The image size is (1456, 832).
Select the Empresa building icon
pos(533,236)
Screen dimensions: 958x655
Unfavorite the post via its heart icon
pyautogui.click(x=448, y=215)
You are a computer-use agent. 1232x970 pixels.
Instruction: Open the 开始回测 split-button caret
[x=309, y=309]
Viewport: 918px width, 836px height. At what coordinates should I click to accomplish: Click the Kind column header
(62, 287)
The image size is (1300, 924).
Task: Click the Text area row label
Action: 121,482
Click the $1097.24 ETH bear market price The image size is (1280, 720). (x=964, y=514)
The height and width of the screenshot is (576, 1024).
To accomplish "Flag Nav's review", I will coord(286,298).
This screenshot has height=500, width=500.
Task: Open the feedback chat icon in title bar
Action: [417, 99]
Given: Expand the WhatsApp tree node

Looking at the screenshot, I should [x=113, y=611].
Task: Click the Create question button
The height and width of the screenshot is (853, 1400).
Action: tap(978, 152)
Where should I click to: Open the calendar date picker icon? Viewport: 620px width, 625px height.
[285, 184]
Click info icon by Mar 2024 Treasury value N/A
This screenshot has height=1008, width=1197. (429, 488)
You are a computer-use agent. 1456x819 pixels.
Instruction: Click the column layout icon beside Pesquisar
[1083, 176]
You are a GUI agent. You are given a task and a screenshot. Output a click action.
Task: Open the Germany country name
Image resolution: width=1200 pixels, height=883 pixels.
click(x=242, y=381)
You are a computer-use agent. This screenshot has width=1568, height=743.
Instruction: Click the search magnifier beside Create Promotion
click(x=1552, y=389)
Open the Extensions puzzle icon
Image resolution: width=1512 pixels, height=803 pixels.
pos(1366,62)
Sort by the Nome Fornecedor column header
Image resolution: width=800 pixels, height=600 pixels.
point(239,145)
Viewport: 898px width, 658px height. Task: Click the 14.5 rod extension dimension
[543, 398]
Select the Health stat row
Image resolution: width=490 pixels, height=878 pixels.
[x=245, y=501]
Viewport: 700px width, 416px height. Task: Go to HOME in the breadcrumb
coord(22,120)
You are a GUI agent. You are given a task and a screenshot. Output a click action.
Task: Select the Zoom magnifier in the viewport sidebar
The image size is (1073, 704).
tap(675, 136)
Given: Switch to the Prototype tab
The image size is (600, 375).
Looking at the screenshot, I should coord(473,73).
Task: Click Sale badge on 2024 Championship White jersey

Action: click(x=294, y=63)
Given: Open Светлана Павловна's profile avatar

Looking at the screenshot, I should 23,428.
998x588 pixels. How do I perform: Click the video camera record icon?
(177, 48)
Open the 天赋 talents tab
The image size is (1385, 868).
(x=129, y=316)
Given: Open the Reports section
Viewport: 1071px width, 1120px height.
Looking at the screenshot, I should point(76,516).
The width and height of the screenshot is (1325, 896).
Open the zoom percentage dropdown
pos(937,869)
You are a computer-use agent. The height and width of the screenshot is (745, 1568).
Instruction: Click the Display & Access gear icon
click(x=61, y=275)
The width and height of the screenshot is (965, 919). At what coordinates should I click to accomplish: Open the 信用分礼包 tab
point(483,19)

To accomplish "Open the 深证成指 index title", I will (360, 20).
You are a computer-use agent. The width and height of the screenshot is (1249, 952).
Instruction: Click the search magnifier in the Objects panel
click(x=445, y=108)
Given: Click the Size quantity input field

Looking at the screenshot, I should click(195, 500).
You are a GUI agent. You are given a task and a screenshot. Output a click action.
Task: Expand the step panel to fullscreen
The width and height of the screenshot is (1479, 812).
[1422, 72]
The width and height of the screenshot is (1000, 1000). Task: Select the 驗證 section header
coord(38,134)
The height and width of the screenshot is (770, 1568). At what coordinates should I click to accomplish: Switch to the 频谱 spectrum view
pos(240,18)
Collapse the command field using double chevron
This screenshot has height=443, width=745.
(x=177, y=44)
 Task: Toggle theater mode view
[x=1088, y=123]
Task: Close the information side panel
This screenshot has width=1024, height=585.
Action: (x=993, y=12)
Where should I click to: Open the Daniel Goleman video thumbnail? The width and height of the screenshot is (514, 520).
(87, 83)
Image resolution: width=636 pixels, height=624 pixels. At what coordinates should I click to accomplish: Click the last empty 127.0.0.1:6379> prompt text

● ● ● ●

- Given task -
Recast the records above, from the line containing "Where should I click to: Open the Daniel" through the end of the records, as a Markdown table with the columns Row and Record line. Number each row and leave out blank lines.

- Reply to the task -
| Row | Record line |
|---|---|
| 1 | Where should I click to: Open the Daniel Goleman video thumbnail? The width and height of the screenshot is (514, 520). |
| 2 | (87, 83) |
| 3 | Image resolution: width=636 pixels, height=624 pixels. At what coordinates should I click to accomplish: Click the last empty 127.0.0.1:6379> prompt text |